TRECHO DA PÁGINA:
+ + + + +
Confira, através de depoimentos, como a pandemia afetou o processo criativo de poetas periféricas
Por Eslen Brito
A pandemia de Covid-19 afetou muitos — senão todos — setores da sociedade. Nas periferias, os desafios foram diversos, mas não ficaram restritos às esferas sanitária e econômica: a cultura também sofreu. O acesso das periferias à literatura, historicamente prejudicado pela baixa disponibilidade de bibliotecas, foi agravado quando, no início da pandemia, as bibliotecas fecharam e, desde então, não reabriram. Para Rejane Barcelos, poeta conhecida como Rainha do Verso, essa ação é reflexo de um projeto do Estado.
“Os acessos da periferia à literatura são sabotados. O sistema não quer ver a periferia se informando porque sabem a força que um levante da periferia teria na nossa sociedade. Eu moro em um dos maiores complexos de favelas do Brasil, o Complexo da Maré, e aqui só tínhamos uma biblioteca, que fica no território de uma facção rival à maioria dos territórios da Maré. A prefeitura não resolve isso. As bibliotecas foram as primeiras a fechar e as últimas a abrir. Isso não é por acaso, é proposital”, explica.
Ela, que participa de slams — batalhas de poesia recitada — e de outros projetos culturais, conta que a força da oralidade na literatura periférica se deve a duas razões. Primeiramente, à ancestralidade das tradições orais dos povos indígenas e dos africanos trazidos forçadamente ao território americano. Em segundo lugar, ao histórico de negação de educação e de literatura escrita às populações marginalizadas brasileiras.
Rejane explica também que a diminuição dos convites para eventos atingiu significativamente a renda de artistas populares. Ela, que tem a literatura como principal fonte de renda, afirmou que atualmente tem mais preocupações financeiras na busca pela complementação de renda.
+ + + + +
O QUE FAZER:
a: No texto sobre poetas periféricas e a pandemia, em quais esferas as periferias enfrentaram desafios durante a pandemia?
b: Pode reproduzir o trecho do texto sobre poetas periféricas entre "Rejane explica também" e "complementação de renda.", inclusive?
+ + + + +
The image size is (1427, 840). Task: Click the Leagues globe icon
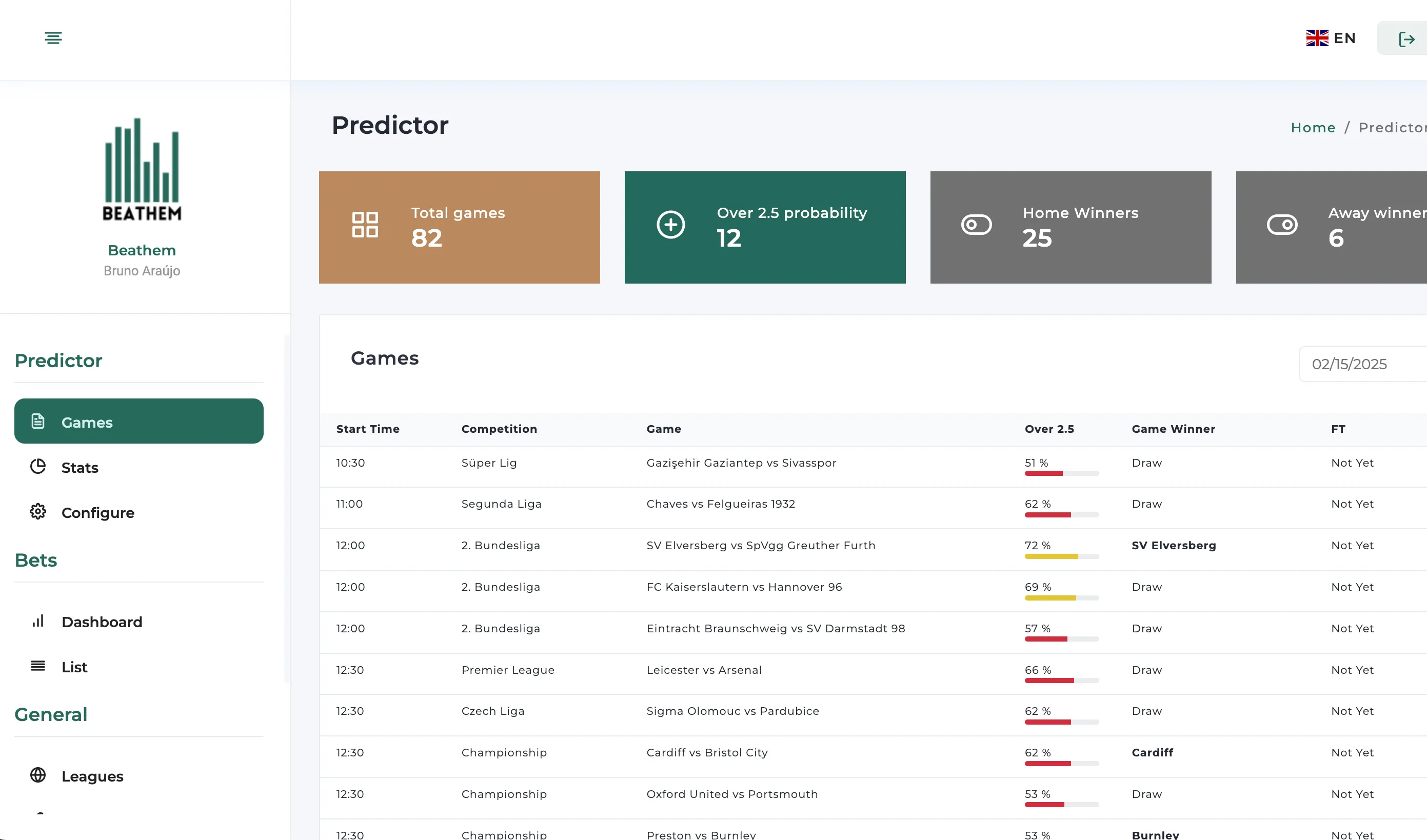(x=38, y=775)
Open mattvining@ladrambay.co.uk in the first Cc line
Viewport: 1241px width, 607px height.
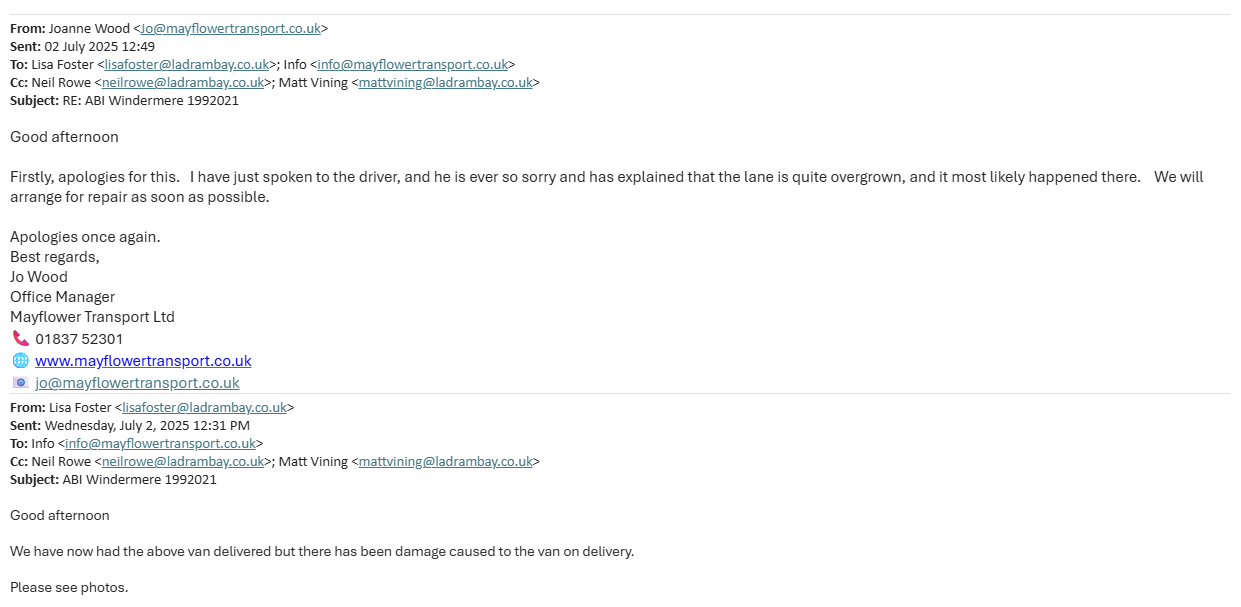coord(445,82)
+ + + + +
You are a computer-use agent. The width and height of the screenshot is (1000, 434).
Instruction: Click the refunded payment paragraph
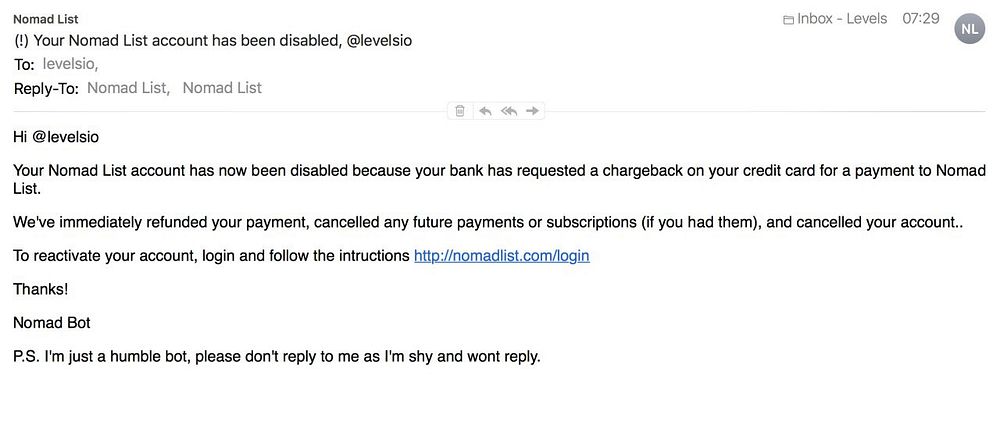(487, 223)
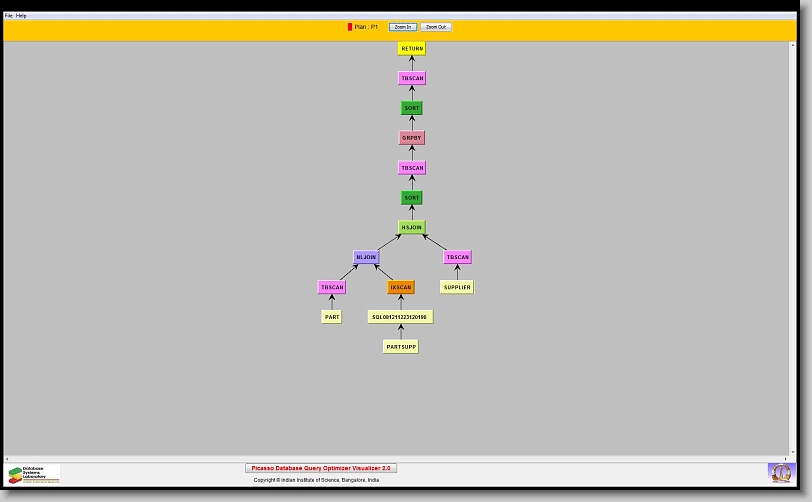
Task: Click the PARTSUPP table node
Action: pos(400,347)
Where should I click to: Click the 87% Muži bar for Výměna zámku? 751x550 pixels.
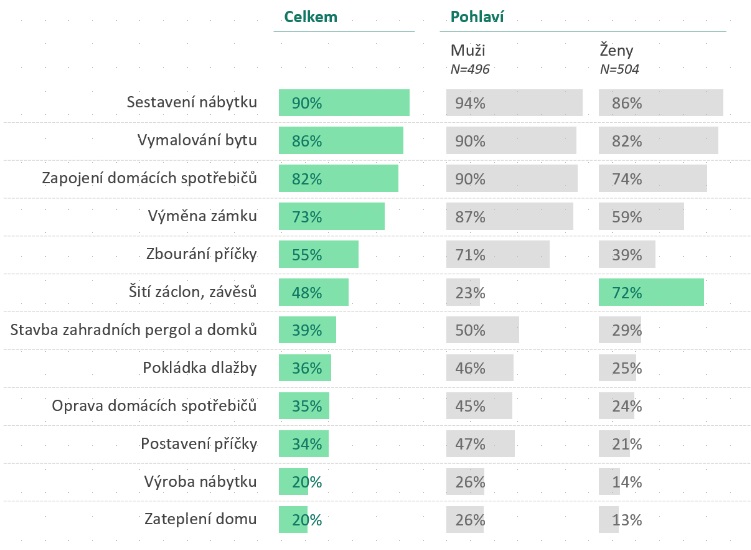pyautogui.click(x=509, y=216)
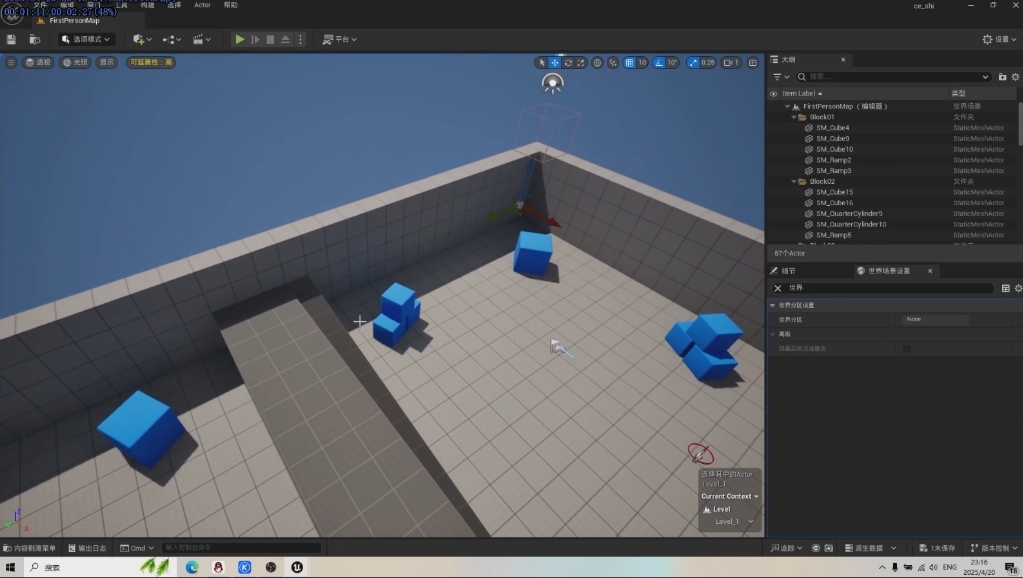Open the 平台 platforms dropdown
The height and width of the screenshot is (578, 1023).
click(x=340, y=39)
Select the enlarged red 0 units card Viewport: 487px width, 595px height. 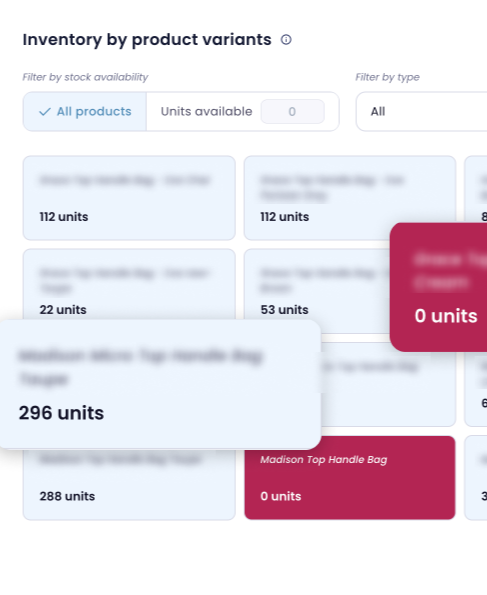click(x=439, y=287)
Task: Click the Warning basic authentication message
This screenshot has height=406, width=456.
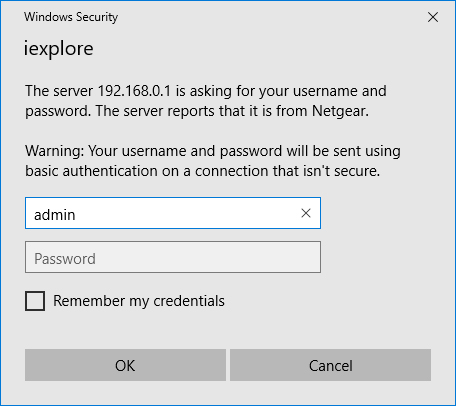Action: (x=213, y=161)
+ + + + +
RESPOSTAS:
a: Sanitária, econômica e cultural.

b:
Rejane explica também que a diminuição dos convites para eventos atingiu significativamente a renda de artistas populares. Ela, que tem a literatura como principal fonte de renda, afirmou que atualmente tem mais preocupações financeiras na busca pela complementação de renda.